INDEPENDENT Senator Charrise Seepersad on Tuesday lamented that 30 per cent of admissions to TT's hospitals were due to diabetes and urged more consumption of wholesome, locally-grown foodstuffs, speaking in the Senate on the Mid Year Budget Review, known as the Finance (Supplementation and Variation of Appropriation) (Financial Year 2023) Act, 2023.
Speaking about the bill's $40 million extra allocation to the health services support programme which rises from $20 million to $60 million, she expressed her deep concerns about hypertension and diabetes.
Hypertension, or high blood pressure, can reduce a patient's blood flow, so raising the risk of woes such as heart attack, stroke, kidney damage and vision loss.
Diabetes, due to excess sugar in a patient's blood stream, can cause organ damage.
Seepersad said TT has one of the region's highest rates of hypertension, 2.5 per cent above the Caribbean average.
"About 25.8 per cent of people in TT suffer from hypertension and most do not know they are suffering from this disease.
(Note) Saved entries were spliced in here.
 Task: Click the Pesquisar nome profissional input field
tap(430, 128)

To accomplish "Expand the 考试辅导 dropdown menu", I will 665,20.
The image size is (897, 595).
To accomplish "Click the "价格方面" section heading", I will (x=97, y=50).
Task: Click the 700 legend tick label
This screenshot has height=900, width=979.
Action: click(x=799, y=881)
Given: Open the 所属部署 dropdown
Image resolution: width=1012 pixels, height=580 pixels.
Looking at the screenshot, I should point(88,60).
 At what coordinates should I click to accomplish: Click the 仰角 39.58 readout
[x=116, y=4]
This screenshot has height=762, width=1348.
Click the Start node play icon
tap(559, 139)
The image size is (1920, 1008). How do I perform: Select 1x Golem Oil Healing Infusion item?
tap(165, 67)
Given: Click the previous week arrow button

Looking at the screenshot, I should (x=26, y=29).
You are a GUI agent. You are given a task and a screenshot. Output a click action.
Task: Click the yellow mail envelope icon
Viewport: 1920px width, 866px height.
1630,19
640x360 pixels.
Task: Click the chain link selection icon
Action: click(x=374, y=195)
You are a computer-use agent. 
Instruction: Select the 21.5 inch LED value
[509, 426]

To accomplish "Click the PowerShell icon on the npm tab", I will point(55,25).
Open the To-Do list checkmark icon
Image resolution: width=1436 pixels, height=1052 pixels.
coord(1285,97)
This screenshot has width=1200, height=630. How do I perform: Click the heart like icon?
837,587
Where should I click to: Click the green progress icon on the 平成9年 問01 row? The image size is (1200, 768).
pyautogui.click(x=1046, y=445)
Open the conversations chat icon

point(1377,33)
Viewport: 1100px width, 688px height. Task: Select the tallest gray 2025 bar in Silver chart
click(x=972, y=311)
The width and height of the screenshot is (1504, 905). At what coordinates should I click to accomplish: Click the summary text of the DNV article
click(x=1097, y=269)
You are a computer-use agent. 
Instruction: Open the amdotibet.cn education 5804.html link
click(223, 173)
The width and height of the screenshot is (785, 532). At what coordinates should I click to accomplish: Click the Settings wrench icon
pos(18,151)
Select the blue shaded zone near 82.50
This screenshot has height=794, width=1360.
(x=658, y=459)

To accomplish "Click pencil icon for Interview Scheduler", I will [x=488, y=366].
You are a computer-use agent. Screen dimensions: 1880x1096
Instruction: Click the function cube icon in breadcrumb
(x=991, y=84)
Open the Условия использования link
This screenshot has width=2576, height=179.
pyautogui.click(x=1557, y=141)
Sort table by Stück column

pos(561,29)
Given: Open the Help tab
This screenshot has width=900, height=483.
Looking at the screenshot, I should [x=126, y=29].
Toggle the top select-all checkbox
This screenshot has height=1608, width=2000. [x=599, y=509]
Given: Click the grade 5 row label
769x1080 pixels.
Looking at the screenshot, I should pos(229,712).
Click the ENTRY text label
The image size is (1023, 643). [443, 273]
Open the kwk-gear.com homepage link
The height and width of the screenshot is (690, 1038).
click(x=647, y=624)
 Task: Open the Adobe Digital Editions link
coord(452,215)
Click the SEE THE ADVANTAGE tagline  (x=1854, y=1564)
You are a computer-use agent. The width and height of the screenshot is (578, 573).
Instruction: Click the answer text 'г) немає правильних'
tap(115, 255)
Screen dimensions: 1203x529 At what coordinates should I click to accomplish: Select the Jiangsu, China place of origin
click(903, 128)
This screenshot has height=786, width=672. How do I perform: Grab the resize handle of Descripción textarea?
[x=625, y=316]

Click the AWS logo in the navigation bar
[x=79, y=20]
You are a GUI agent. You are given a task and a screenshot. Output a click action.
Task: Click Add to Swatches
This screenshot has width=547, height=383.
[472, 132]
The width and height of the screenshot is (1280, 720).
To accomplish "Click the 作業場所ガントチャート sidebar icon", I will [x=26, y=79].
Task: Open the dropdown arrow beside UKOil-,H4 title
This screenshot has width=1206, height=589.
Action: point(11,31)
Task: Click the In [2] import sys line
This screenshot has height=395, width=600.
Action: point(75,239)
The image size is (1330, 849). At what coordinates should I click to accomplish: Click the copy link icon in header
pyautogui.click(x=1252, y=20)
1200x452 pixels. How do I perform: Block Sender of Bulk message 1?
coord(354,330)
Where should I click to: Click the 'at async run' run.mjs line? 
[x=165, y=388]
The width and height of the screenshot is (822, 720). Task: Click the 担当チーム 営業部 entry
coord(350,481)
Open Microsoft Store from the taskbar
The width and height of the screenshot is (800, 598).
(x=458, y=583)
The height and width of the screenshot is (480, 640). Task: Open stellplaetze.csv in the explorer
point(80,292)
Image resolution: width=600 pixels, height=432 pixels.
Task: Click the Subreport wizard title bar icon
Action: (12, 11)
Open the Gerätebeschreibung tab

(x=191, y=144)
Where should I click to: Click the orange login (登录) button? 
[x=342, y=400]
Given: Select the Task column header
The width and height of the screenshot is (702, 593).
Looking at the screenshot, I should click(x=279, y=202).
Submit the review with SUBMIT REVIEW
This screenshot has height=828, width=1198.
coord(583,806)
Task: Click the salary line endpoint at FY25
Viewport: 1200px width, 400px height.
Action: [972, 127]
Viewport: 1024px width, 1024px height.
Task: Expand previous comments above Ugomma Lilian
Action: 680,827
"Of the people who know, 60 per cent receive treatment and only 30 per cent of them are controlled."
She blamed hypertension on lifestyle issues namely physical inactivity, consumption of processed foods including too much salt, excessive consumption of alcohol, cigarette smoking, and obesity. "Diabetes is another non communicable disease, which affects about 14.5 per cent of the population, with 88-90 per cent of patients having type two diabetes. Diabetics are about 30 per cent of all hospital cases."
Seepersad urged the Ministries of Health and Agriculture to collaborate to expand the supply of locally-grown nutritious foods that constitute a healthy diet and a shift in consumption towards them.
"We need to invest in agriculture.
"Food system transformation should be aimed at reducing the cost of nutritious foods and increasing the availability and affordability of healthy diets with sustainability and leaving no one behind."
Regarding crime, she said the population needed to be reassured by evidence that the protective services were winning but said information in the public domain did not support such a scenario. Seepersad wondered how effective the budget allocations of $3.3 billion to the Ministry of National Security and $2.5 billion to the police service would be in stemming the current surge in violent crime. She said the country needed a preventative not reactionary approach to crime, which she said was a moving target needing to be tackled by many and varied prongs on attack.